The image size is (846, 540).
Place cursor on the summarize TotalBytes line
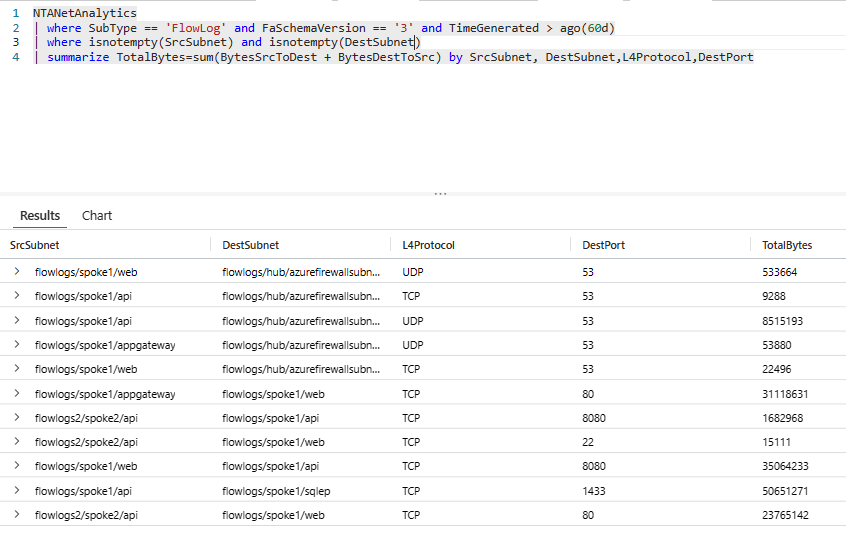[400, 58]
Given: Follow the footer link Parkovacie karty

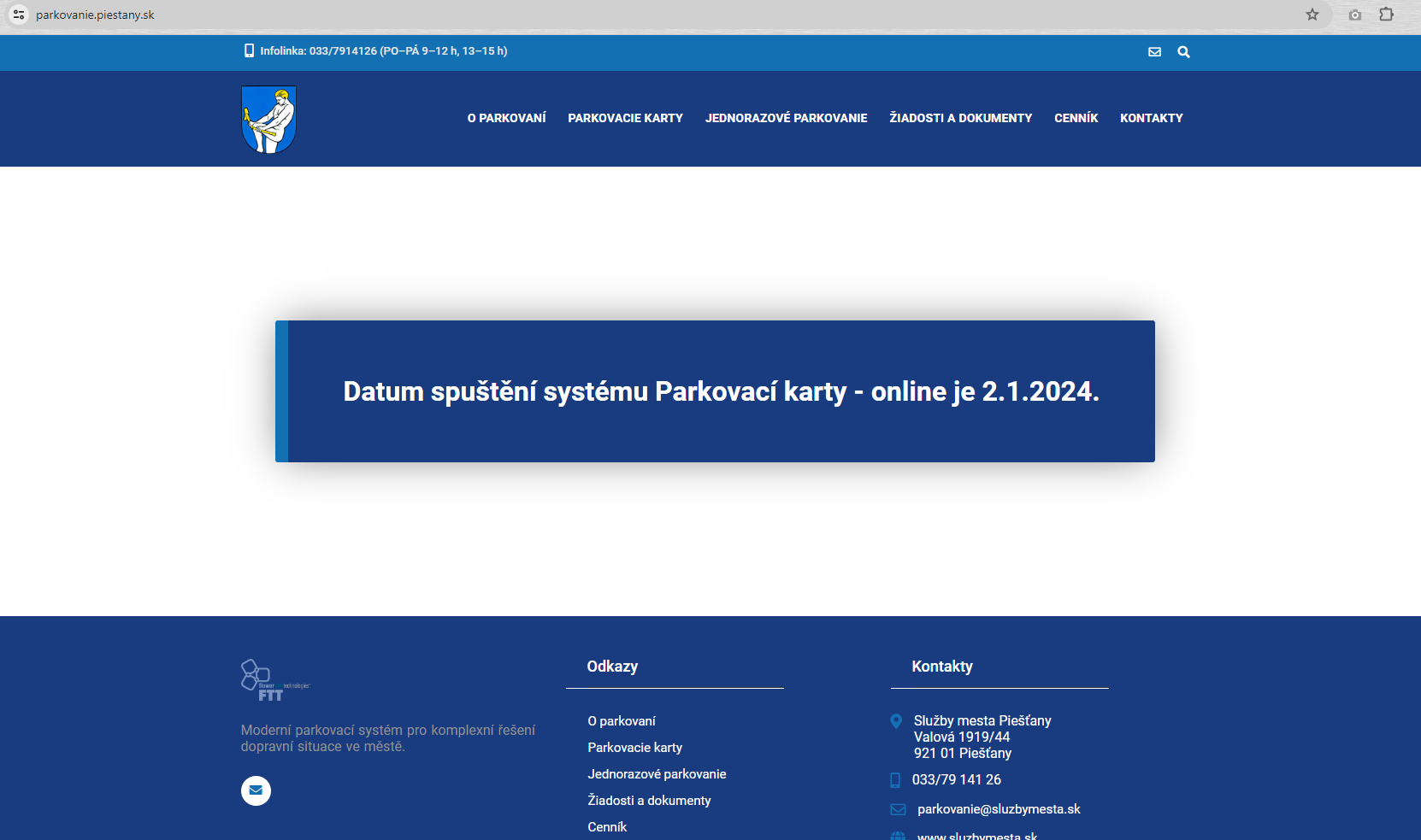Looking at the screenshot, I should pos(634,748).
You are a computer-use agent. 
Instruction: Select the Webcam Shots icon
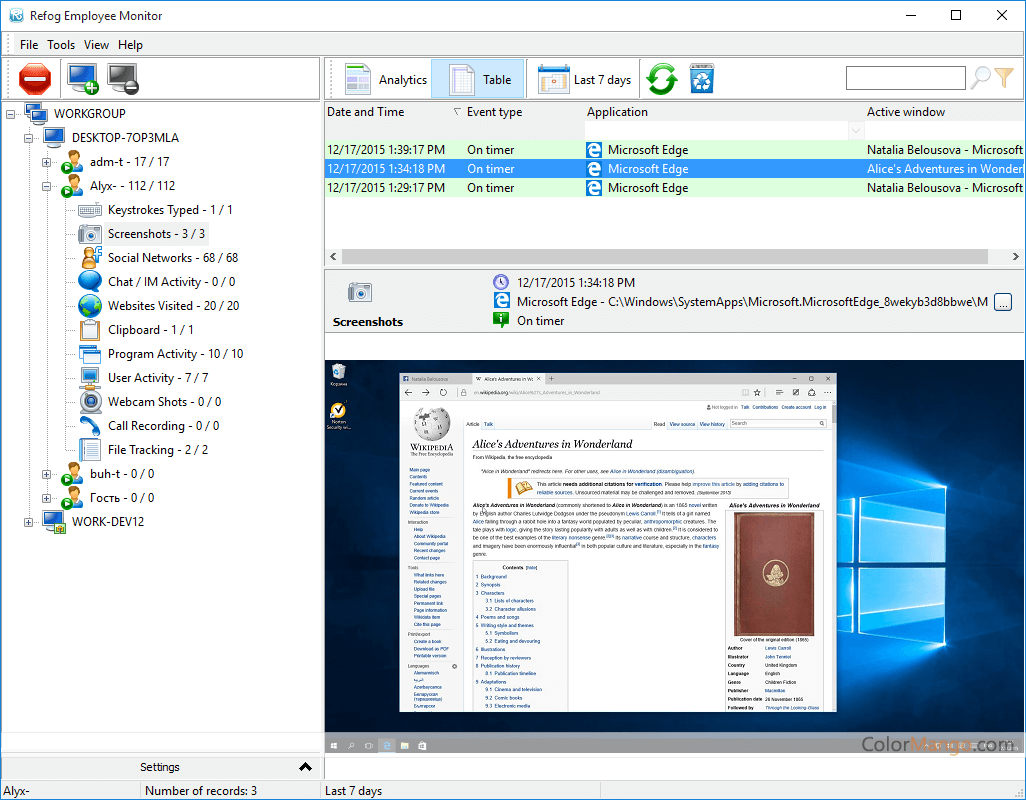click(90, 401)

* * *

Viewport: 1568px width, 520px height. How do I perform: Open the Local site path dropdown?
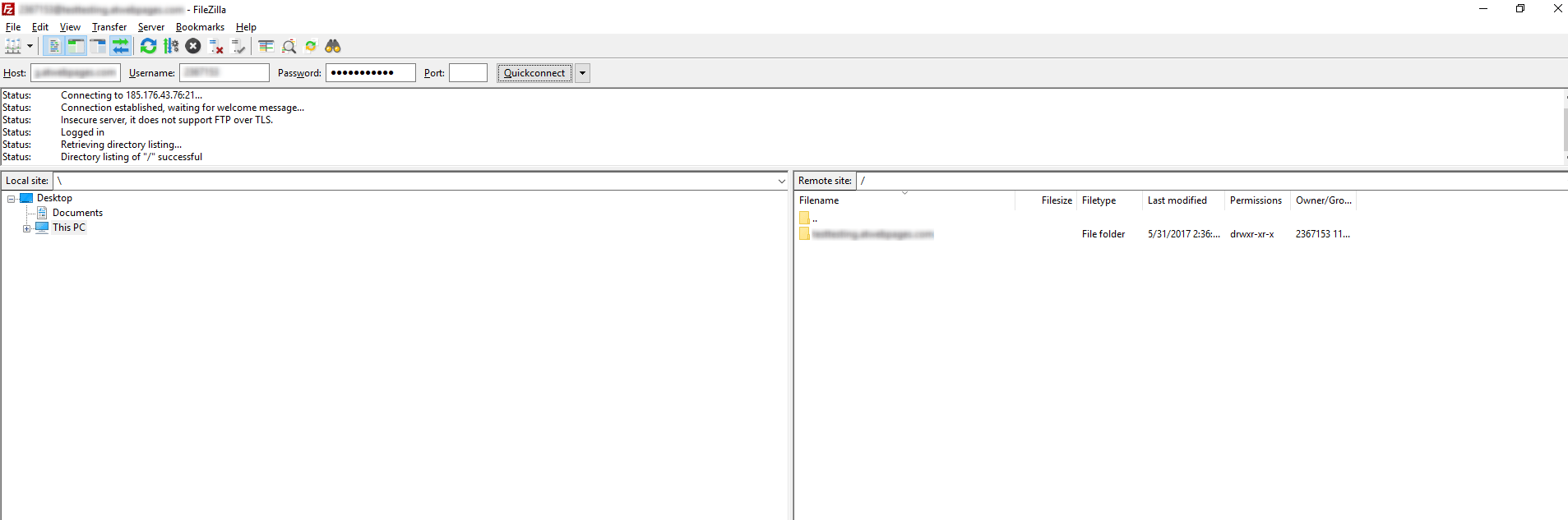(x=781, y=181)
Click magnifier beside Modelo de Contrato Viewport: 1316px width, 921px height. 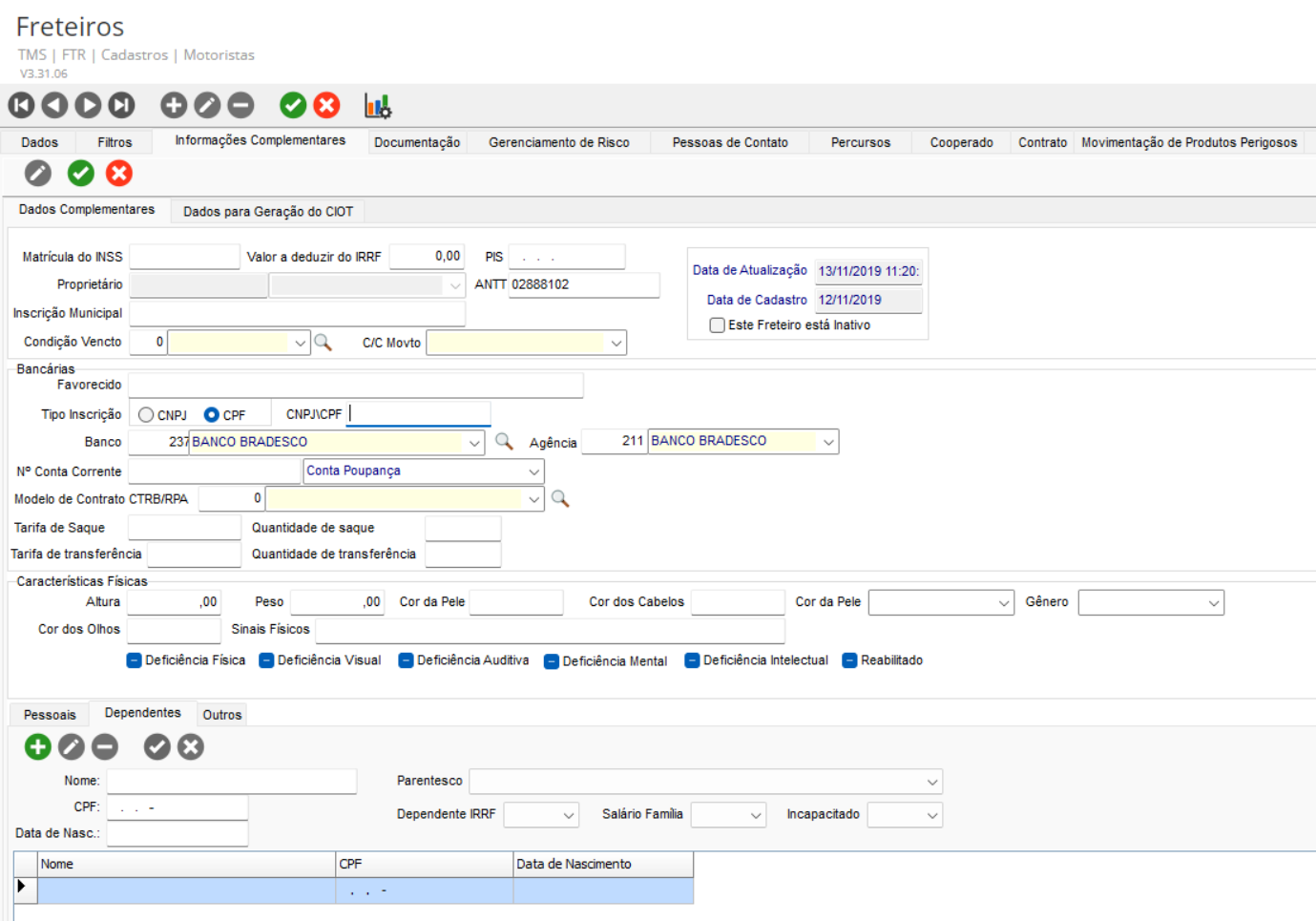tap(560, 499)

Action item
Range to print from the listing above: from the line with "The image size is (846, 540)." up to and including the line with "You are a computer-use agent.". Please print those lines exactly, with no pictures and nothing more.

Response area
The image size is (846, 540).
Place cursor on the summarize TotalBytes line
[400, 58]
Given: Follow the footer link Parkovacie karty

Looking at the screenshot, I should pos(634,748).
You are a computer-use agent. 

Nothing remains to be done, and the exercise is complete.